The academic profession in the United States has completed the forgetting of the American past in Korea. The study of Korea in US universities was hijacked by leftist academics such as Bruce Cumings, who has ruthlessly denied the significance of Korean Christianity and the democratic aspirations of Korean nationalists that date back over a century. Events such as the March First Movement and the spread of Christianity do not exist in Cumings’ version of Korea’s history, which is not unlike a history of Israel written by a Holocaust denier.
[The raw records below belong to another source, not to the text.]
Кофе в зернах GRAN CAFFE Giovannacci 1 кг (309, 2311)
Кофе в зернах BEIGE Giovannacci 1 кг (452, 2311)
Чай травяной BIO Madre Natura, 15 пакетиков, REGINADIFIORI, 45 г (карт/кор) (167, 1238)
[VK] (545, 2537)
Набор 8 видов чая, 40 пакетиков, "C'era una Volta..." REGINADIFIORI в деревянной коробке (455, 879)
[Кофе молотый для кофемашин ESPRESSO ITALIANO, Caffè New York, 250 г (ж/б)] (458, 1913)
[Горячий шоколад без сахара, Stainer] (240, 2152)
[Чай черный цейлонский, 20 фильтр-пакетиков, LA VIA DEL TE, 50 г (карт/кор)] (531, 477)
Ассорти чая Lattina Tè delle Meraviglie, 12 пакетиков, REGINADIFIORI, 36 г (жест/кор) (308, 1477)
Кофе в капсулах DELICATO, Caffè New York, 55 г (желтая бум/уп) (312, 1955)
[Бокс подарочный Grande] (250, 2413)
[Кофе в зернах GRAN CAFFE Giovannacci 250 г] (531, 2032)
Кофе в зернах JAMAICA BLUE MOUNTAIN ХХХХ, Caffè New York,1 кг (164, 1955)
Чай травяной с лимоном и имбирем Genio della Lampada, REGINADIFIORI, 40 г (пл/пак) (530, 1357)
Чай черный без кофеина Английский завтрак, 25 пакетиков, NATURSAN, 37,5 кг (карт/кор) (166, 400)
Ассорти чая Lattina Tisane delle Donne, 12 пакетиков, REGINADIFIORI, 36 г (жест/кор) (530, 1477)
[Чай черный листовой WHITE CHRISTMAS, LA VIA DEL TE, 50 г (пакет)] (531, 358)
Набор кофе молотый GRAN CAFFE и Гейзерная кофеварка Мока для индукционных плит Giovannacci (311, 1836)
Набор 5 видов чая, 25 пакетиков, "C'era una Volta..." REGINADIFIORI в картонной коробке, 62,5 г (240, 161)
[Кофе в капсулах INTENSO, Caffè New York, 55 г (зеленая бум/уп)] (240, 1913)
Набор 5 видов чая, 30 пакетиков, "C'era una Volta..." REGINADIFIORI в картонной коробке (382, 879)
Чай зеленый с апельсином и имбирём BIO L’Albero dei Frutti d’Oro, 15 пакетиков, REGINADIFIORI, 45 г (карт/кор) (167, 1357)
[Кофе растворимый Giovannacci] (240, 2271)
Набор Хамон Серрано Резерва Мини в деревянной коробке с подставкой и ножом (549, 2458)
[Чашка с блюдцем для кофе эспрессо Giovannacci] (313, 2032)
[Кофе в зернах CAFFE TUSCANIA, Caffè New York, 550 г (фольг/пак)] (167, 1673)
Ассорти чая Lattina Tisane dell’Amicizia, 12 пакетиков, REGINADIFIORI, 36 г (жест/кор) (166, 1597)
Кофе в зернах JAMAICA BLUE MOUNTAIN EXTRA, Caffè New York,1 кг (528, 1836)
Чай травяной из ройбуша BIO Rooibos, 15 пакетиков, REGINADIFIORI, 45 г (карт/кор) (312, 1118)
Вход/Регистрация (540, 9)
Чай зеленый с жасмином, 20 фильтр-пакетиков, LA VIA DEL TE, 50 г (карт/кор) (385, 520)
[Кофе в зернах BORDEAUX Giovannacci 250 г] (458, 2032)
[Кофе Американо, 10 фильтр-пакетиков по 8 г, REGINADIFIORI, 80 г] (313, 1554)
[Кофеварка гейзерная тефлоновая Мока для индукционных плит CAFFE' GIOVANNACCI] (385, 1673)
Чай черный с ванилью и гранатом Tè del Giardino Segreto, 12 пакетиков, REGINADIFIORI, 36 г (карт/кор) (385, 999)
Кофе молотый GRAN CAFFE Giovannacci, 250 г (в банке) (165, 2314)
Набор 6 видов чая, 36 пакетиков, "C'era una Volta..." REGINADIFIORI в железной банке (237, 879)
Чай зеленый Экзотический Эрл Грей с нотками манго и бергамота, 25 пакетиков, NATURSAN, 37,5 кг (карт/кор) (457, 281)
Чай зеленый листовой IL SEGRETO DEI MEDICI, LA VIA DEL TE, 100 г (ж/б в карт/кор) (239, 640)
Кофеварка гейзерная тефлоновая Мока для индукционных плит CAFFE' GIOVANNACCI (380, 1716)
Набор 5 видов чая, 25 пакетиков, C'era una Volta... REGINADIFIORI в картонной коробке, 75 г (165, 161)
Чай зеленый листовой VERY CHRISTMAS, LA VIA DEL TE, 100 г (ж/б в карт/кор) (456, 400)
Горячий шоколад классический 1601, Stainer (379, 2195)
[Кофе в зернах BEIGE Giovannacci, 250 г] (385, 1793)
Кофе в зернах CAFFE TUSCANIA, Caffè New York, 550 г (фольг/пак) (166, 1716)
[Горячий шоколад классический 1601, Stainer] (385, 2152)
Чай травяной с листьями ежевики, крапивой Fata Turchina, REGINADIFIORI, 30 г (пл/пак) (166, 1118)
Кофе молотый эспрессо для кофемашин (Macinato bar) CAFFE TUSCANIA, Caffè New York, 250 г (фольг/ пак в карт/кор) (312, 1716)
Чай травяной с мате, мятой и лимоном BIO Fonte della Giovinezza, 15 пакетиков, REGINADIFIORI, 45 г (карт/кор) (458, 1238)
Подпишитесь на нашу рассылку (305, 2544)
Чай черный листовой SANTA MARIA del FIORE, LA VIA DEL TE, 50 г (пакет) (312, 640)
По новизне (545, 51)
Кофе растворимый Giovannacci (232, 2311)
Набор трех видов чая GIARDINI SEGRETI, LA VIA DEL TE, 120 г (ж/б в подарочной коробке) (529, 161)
Koreans themselves are amply aware of the American past in Korea and the role of missionaries in it. The Korean Presbyterian and Methodist churches and the universities that trace their origins back to American missionaries have never forgotten, and organizations, such as the Homer Hulbert Memorial Society, are rediscovering the contributions of Americans to the survival and modernization of Korea. Americans would be well advised to re-learn the role of American missionaries in the history of Korea and the relevance of that past to the ongoing US disputes with North Korea and the evolving US-South Korea relationship.